ACTION ITEM:
The lines below should be written out again in full, exactly as they are.

Records from a collection:
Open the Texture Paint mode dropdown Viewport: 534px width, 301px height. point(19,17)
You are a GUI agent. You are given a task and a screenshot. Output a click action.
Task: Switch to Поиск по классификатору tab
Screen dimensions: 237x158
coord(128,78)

WRITTEN SOLUTION:
Open the Texture Paint mode dropdown Viewport: 534px width, 301px height. point(19,17)
You are a GUI agent. You are given a task and a screenshot. Output a click action.
Task: Switch to Поиск по классификатору tab
Screen dimensions: 237x158
coord(128,78)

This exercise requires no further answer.